2018 Compared to 2017

Provision for income taxes decreased by $1,085 million, primarily due to the nonrecurring net tax expense in 2017 related to the 2017 Tax Act and the reduction of the U.S. federal tax rate in 2018 ($744 million), the prior year gain on the sale of our interest in Avendra ($257 million), increased earnings in jurisdictions with lower tax rates ($57 million), lower operating income ($46 million), reduction of our one-time net tax charge related to the 2017 Tax Act transition tax and the remeasurement of deferred income taxes ($41 million), the release of tax reserves due to the completion of certain examinations ($34 million), and the income tax consequences of an intercompany transaction ($18 million). The decrease was partially offset by the current period’s provisional estimate of tax for global intangible low-taxed income (“GILTI”) under the 2017 Tax Act ($34 million), tax expense incurred for uncertain tax positions relating to Legacy-Starwood operations ($30 million), an unfavorable comparison to a 2017 benefit due to tax law changes adopted in non-U.S. jurisdictions in 2017 ($18 million), the 2017 reversal of tax reserves related to interest accrued for previous periods ($15 million), net tax expense on dispositions ($13 million), and the 2017 release of a tax reserve due to the favorable settlement of a tax position ($12 million).
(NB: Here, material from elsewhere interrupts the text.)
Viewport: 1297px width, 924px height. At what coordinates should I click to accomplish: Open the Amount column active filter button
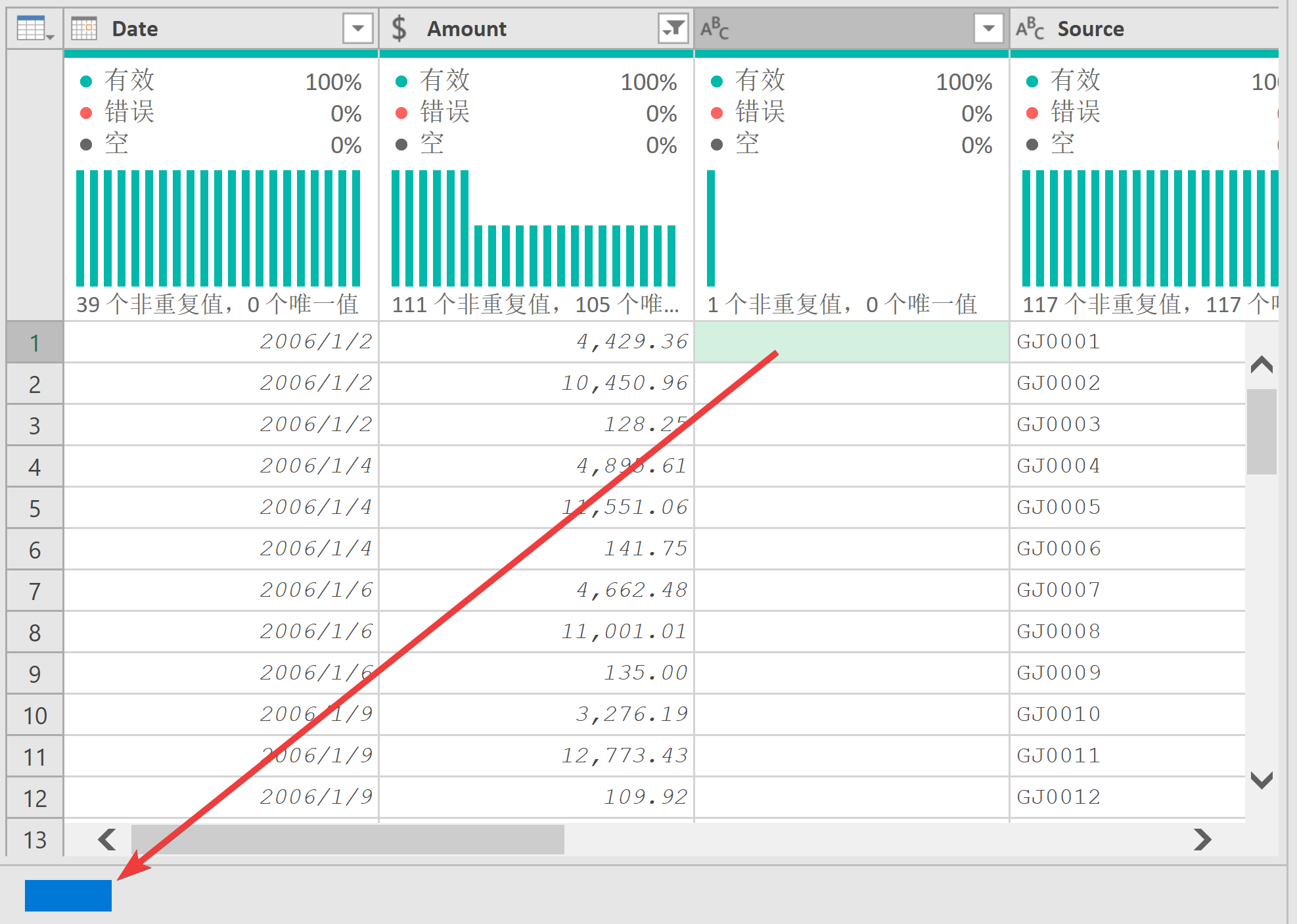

See Footnote 6. Income Taxes for further information on the 2017 Tax Act.

2017 Compared to 2016

Provision for income taxes increased by $1,092 million, primarily due to the 2017 Tax Act ($586 million), higher earnings due to the inclusion of Legacy-Starwood operations for the full year 2017 ($275 million), the gain on the sale of our interest in Avendra ($259 million), lower merger-related costs ($86 million), an unfavorable comparison to the 2016 release of a valuation allowance ($15 million), the gain on the disposition of a North American Full-Service property ($9 million), and a change in judgment regarding the realizability of certain deferred tax assets in certain states and foreign jurisdictions ($7 million). The increase was partially offset by tax benefits from the adoption of ASU 2016-09 ($72 million), change in the jurisdictional mix of earnings ($25 million), tax law changes in non-U.S. jurisdictions ($22 million), the reversal of tax reserves related to interest accrued for previous periods ($15 million), and adjustments resulting from finalizing prior years’ returns ($10 million).